We consider a household survey valid in these statistics if that household answered the questions about appliance ownership that we are analyzing.

Specifically, TV, radio, refrigerator, fan, rice cookers, and electric lighting.

Valid Survey: answered questions on appliance ownership.

AE count: number of total households according to Advancing Energy.

Valid fraction: valid surveys as a percentage of total households in AE count.

- $N_{h}$ is the total number of households present in the area of interest
- $N_{vos}$ is the number of surveys with valid appliance ownership responses
- $N_{vts}$ is the number of surveys with valid appliance time usage responses

We find $N_{vos}$ by 

- creating a subset of the survey with our appliance ownership questions
- looking for how many of these surveys have incomplete appliance ownership questions
- verifying that surveys either answer all appliance ownership questions or no appliance ownership questions
- are there patterns to the non-responses that would influence the generalizability of the results?

Notes:

- There are examples where app_now and app_buy are not both answered.
- The mobile phone question (`HP_y_n`) was in a separate survey block and has different response patterns.

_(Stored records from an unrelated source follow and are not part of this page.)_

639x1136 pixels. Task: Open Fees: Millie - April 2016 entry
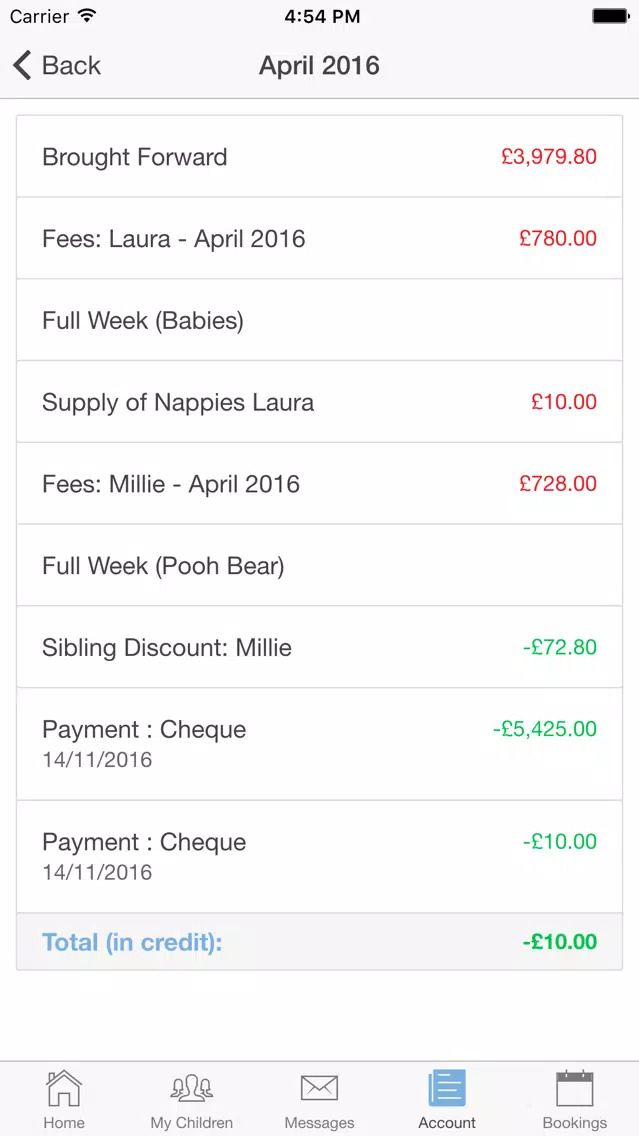point(320,484)

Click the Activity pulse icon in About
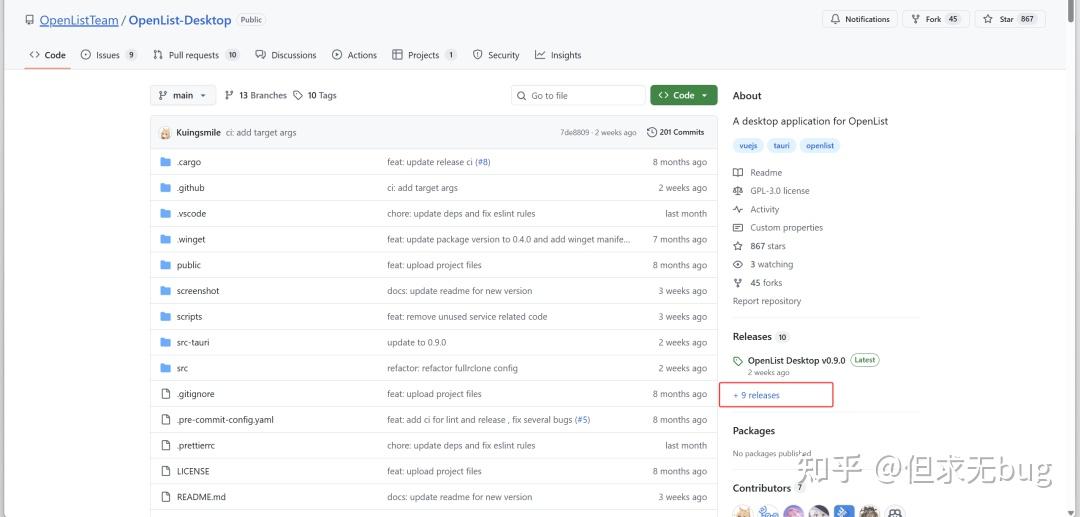pyautogui.click(x=738, y=209)
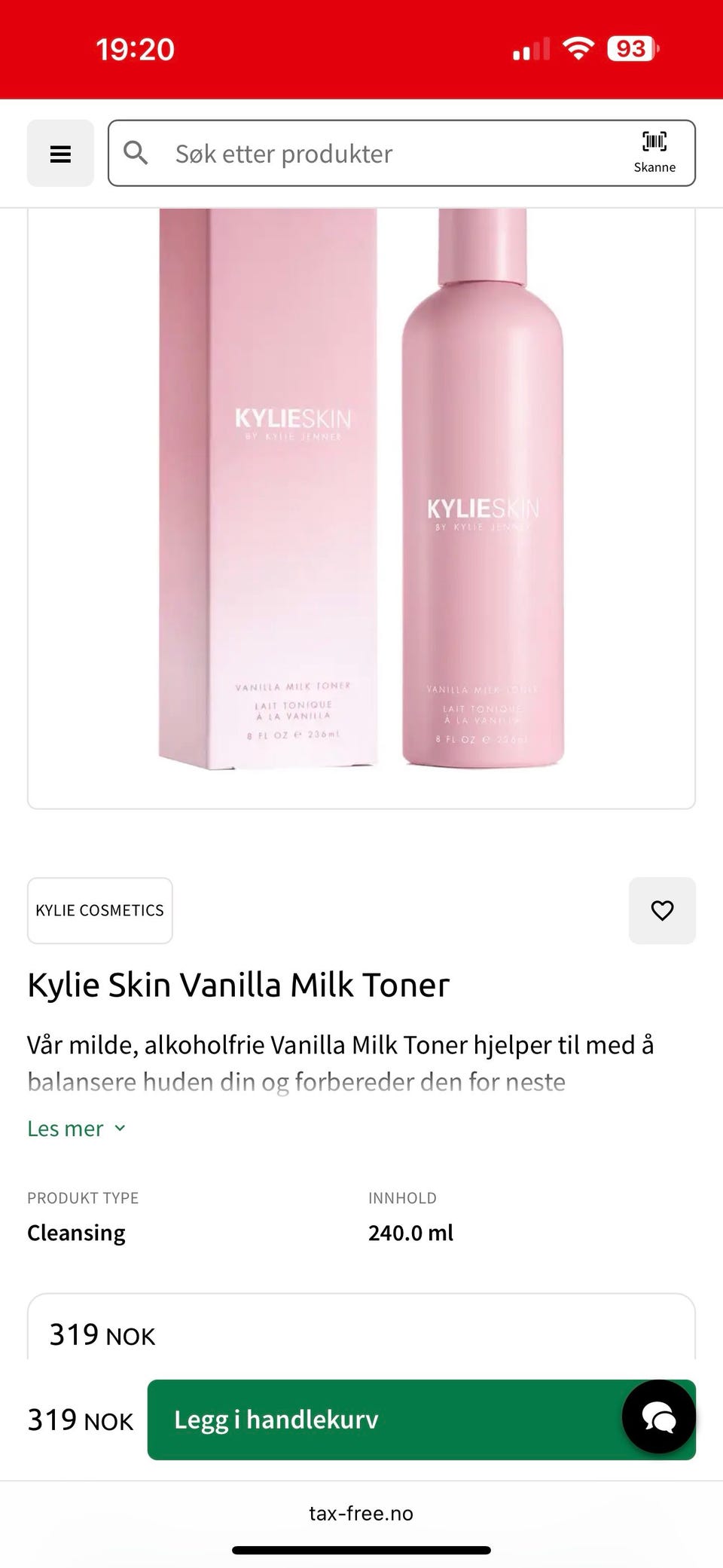The width and height of the screenshot is (723, 1568).
Task: Add product to favorites with heart icon
Action: pyautogui.click(x=662, y=910)
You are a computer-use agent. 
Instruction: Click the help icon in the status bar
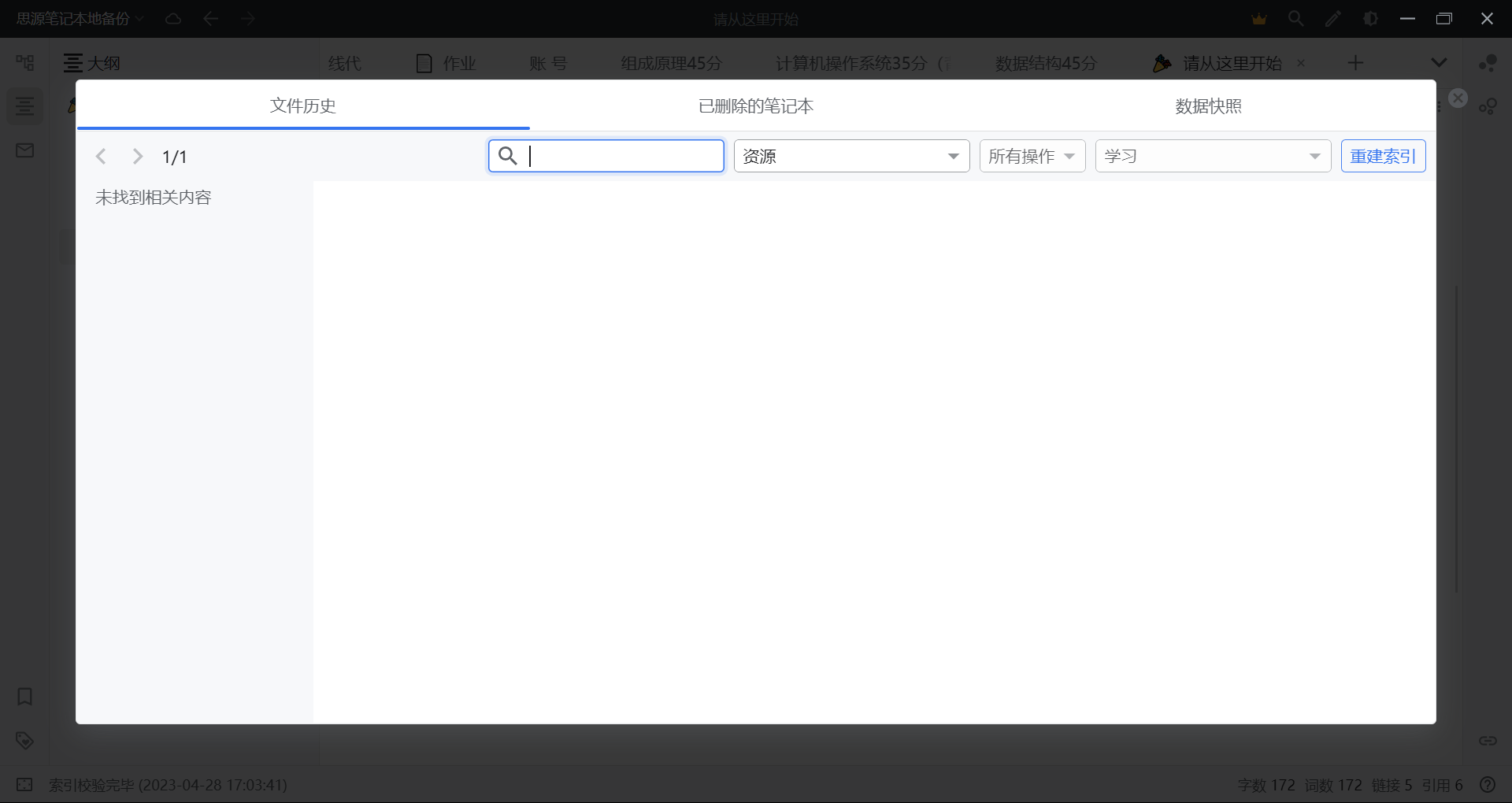click(1488, 785)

Below we verify that respondents answered either all or none of the appliance ownership questions.

In [2]:
columns = ['app_now/TV', 
           'app_now/radio', 
           'app_now/fridge', 
           'app_now/fan',
           'app_now/rice_cooker',
           'app_now/lighting']

anynulls = survey[columns].isnull().any(axis=1)
allnulls = survey[columns].isnull().all(axis=1)

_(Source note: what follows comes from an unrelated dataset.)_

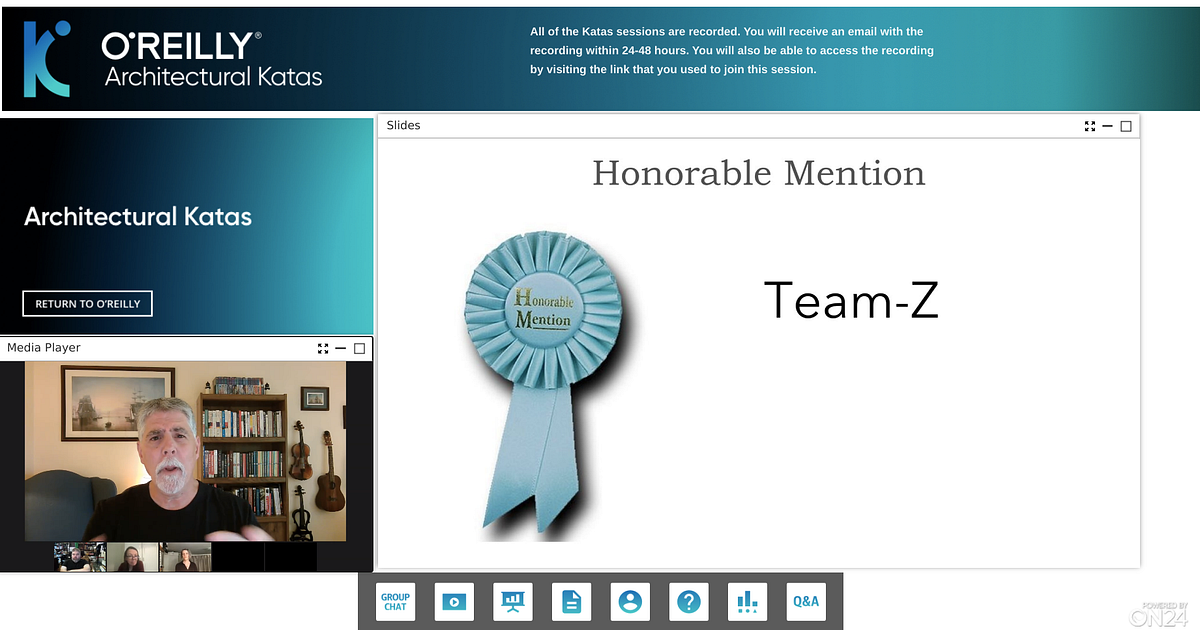Open the Group Chat widget
Image resolution: width=1200 pixels, height=630 pixels.
pos(395,601)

# if any and all are the same series, then there are no surveys with some nulls
print('any and all nulls equal?', anynulls.equals(allnulls))

anynulls.value_counts()

any and all nulls equal? True


False    1035
True      149
dtype: int64

In [4]:
# i want to use notnull and all and a group by to get the valid survey counts
survey['valid'] = survey[columns].notnull().all(axis=1)
#subsurvey.groupby('access_type').count()

In [5]:
survey.groupby('access_type').sum()['valid']

access_type
PLN_grid               568.0
PLN_microgrid          158.0
community_microgrid     52.0
no_access              257.0
Name: valid, dtype: float64

In [6]:
survey.groupby('access_type').sum()['valid'].sum()

1035.0

Below we create a table with the total data on households and valid household surveys.

In [7]:
# TODO: come up with a way that uses all columns as above to filter 

appliance_data = survey[['app_now/TV', 'access_type']]
appliance_data_no_nulls = appliance_data.dropna()
adnn = appliance_data_no_nulls.groupby('access_type').count()
adnn['valid_surveys'] = adnn['app_now/TV']

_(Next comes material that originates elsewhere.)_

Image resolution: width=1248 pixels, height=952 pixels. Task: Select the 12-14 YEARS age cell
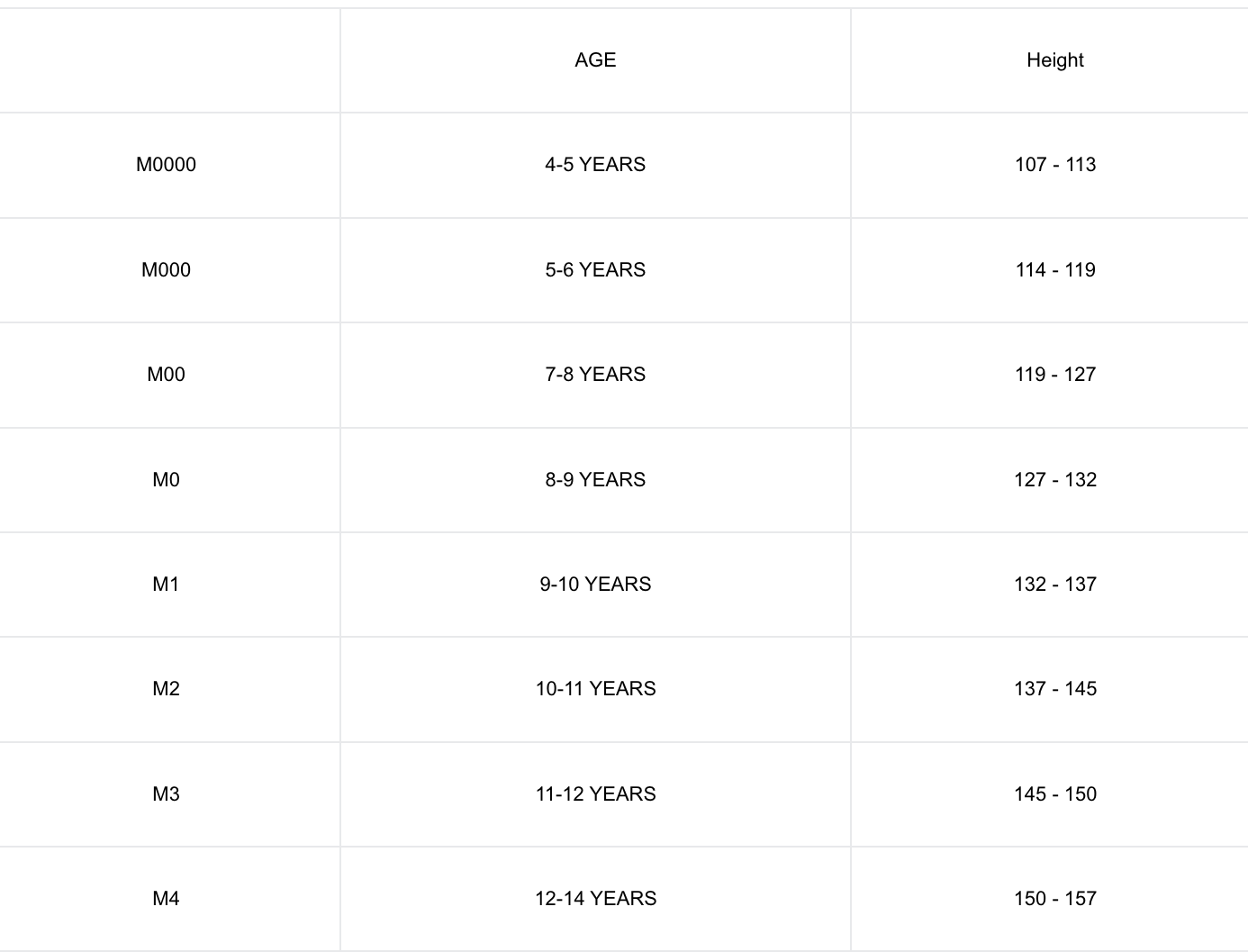click(x=595, y=899)
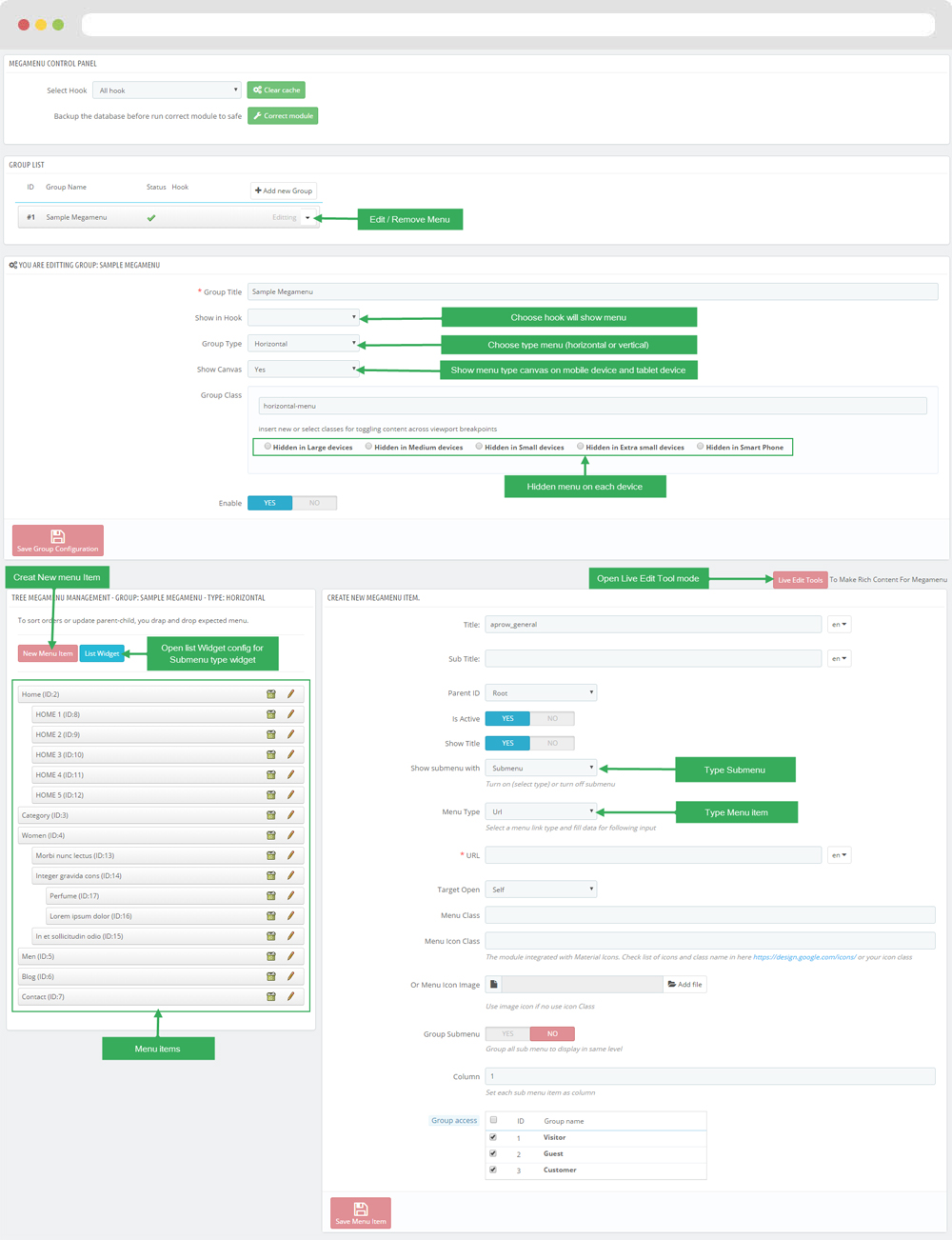Select the Men (ID:5) menu item row

133,956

# add value counts column to count of valid surveys
adnn['total_surveys'] = appliance_data['access_type'].value_counts()
adnn['percent_valid'] = adnn['valid_surveys'] / adnn['total_surveys']
# this data from AE counts and Joshua data
adnn['AE_count'] = pd.Series({'PLN_grid':660, 'PLN_microgrid':170, 'community_microgrid':60, 'no_access':398})
adnn['valid_fraction_HH'] = adnn['valid_surveys'] / adnn['AE_count']
adnn['percent_surveyed'] = adnn['total_surveys'] / adnn['AE_count']

output_columns = ['total_surveys', 'AE_count', 'percent_surveyed', 'valid_fraction_HH']

adnn[output_columns]

Unnamed: 0_level_0,total_surveys,AE_count,percent_surveyed,valid_fraction_HH
access_type,Unnamed: 1_level_1,Unnamed: 2_level_1,Unnamed: 3_level_1,Unnamed: 4_level_1
PLN_grid,619,660,0.937879,0.860606
PLN_microgrid,170,170,1.0,0.929412
community_microgrid,54,60,0.9,0.866667
no_access,341,398,0.856784,0.645729


In [8]:
# TODO: is there a way to directly include this in the manuscript?
import tabulate
output = adnn[output_columns]
print(tabulate.tabulate(output, headers=output_columns, tablefmt='pipe'))

|                     |   total_surveys |   AE_count |   percent_surveyed |   valid_fraction_HH |
|:--------------------|----------------:|-----------:|-------------------:|--------------------:|
| PLN_grid            |             619 |        660 |           0.937879 |            0.860606 |
| PLN_microgrid       |             170 |        170 |           1        |            0.929412 |
| community_microgrid |              54 |         60 |           0.9      |            0.866667 |
| no_access           |             341 |        398 |           0.856784 |            0.645729 |